#### Work required:
Resume the holiday knife wish list below from its last sentence, keeping the same voice.

##### Excerpt

All I want for Christmas: Blannelberry’s Blade Edition

Since the other writers are putting together their wish lists and gift ideas for guns and gear, I’ve been charged with the task of highlighting several blades that I either want to buy, am intrigued by, or would wholeheartedly endorse. I kept the list to just five, although it could have certainly been longer as there are a bunch of great knife makers out there.

I should also note that this is not a one-way street. I encourage you all to chime in with your suggestions and recommendations as well. Together we can build a list of great blades, each of which would make the perfect present this holiday season.

1. Medford Knife and Tool: Folder

Medford 1554

Some Medford folders we saw at Blade Show 2015.

Gosh, I really want a folder from Medford Knife and Tool. I ran across them at Blade 2015 and was really impressed by their stuff.

What appeals to me about Medford is their unique aesthetic, it’s like they make knives for a dystopian future. A knife Madmax would carry, one ostensibly made from parts collected in an industrial wasteland.

Their knives are chunky and tough and tactical and heavy and really, really badass. Are they the most practical, utilitarian knives on the market? Probably not. Are they the cheapest? Hell no! But I think it’s a knife that any serious collector or devotee should look at.

Note: I’m not picking a specific model because, well, I’d be happy with just about any hand-made folder Mr. Medford would send my way. I say that because, at around $700 a pop, beggars can’t be choosers.

2. White River Knives: Sendero Classic

Just a really, really nice knife.  Stay tuned for full review.  This is the one I'll be giving away too.

Just a really, really nice knife. Stay tuned for the full review. This is the one I’ll be giving away too.

White River Knives was kind enough to send me a “Sendero Classic,” a model that was designed in conjunction with legendary knife maker Jerry Fisk.

I really like this medium-sized (blade: 4.5”; overall length: 9.15”), hunting and camping knife. The quality workmanship is totally on display in this model that features a stonewashed blade (CPM S30V) and a two-piece full hidden tang handle and a stainless guard.

I have a full review in the works, and sadly, after I complete the write-up, I will be giving it away. That’s correct! One of you lucky readers will have a chance to win this awesome knife. Stay tuned for details.

It retails for around $250, and it’s a newer model that I don’t believe is available yet on the website (on a side note, it’s one of the sharpest blades I’ve ever received from a manufacturer). Needless to say, I need to get my own!

3. Busse Combat: Battle Saw

The Battle Saw.  A totally ridiculous knife!  (Photo: Busse)

The Battle Saw. A totally ridiculous knife! (Photo: Busse)

The Busse Battle Saw is an exercise in gratuitousness. Everything about it is excessive. The size (blade: 11”; overall length: 16.5”), the weight and, of course, those serrations! My god, those serrations would make John Rambo jealous.

##########
##### Data

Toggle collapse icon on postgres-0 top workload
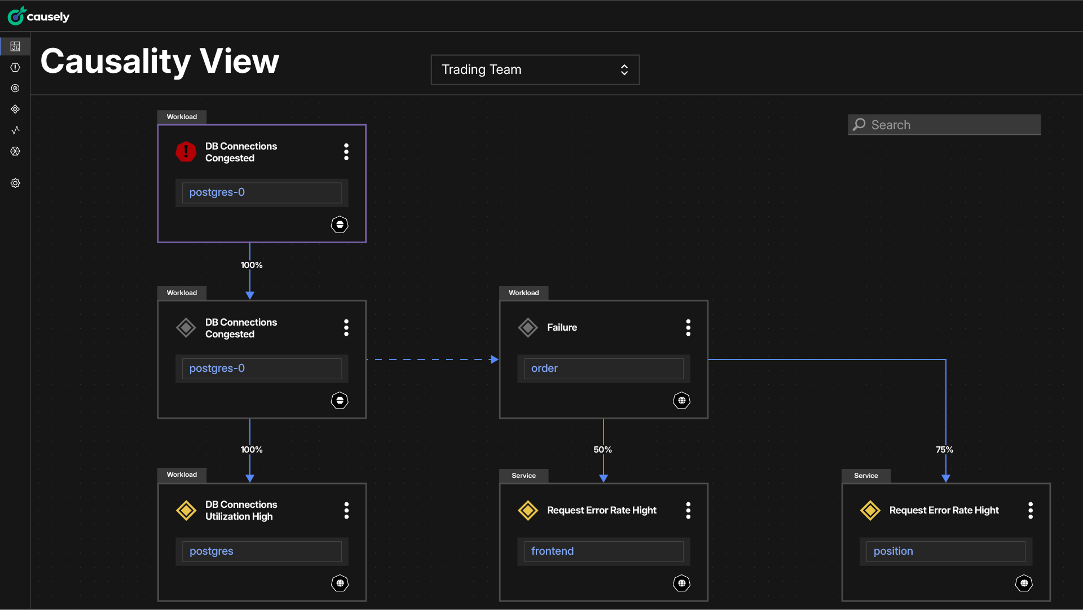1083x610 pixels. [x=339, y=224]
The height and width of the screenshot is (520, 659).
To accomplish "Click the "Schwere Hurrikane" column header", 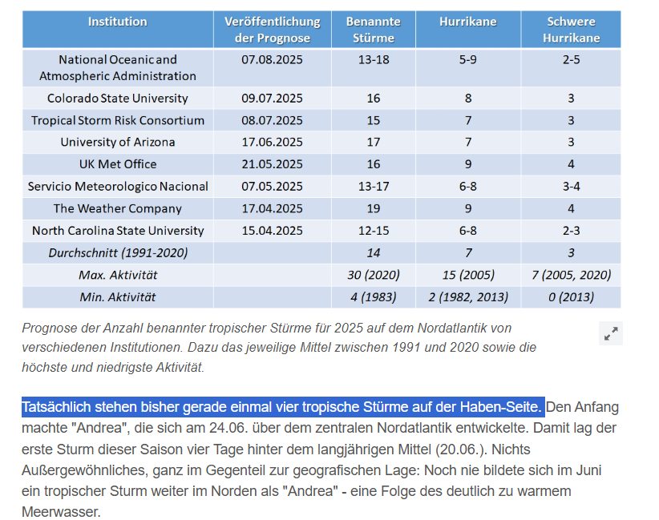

##########

#### Response to the exercise:
Yes, I know, serrations are largely impractical and mostly for show, but they’re damn tough to resist, particularly if you grew up watching 80s action films. What’s also intriguing about the battle saw is the “patented corrugated bevel technology,” which is theoretically supposed to reduce weight while improving blade rigidity.

A few months back, I reviewed a Busse Game Warden, an every day carry fixed blade. I’ve had that knife for close to a decade and it’s held up extremely well. And as I said in the review, I’m a big fan of Busse Combat.

However, like the knife itself, the price tag on the battle saw is excessive. I think it retailed for around: $480. Yikes!

4. ProTech: Pro-Strider SnG Auto

I really love my ProTech Godson. But it’s not an ideal EDC knife because it’s spear point tip is so sharp and pointy that if I were to use it for any demanding task it might break right off. That makes me nervous. So, it’s time to get another ProTech, but one with a sturdier tip.

When I recently noticed that Strider and ProTech had teamed up to create an automatic version of the SnG, a perfect EDC blade (blade: 3.5”; overall length: 8.25”), I knew that I had to eventually get my hands on one. But it won’t be cheap. I saw em available on Blade HQ for around $425.

You can learn more about the SnG in the video below:

5. Ruger Knives

Not a bad looking folder.  Priced affordable too!

Not a bad looking folder. Priced affordable too!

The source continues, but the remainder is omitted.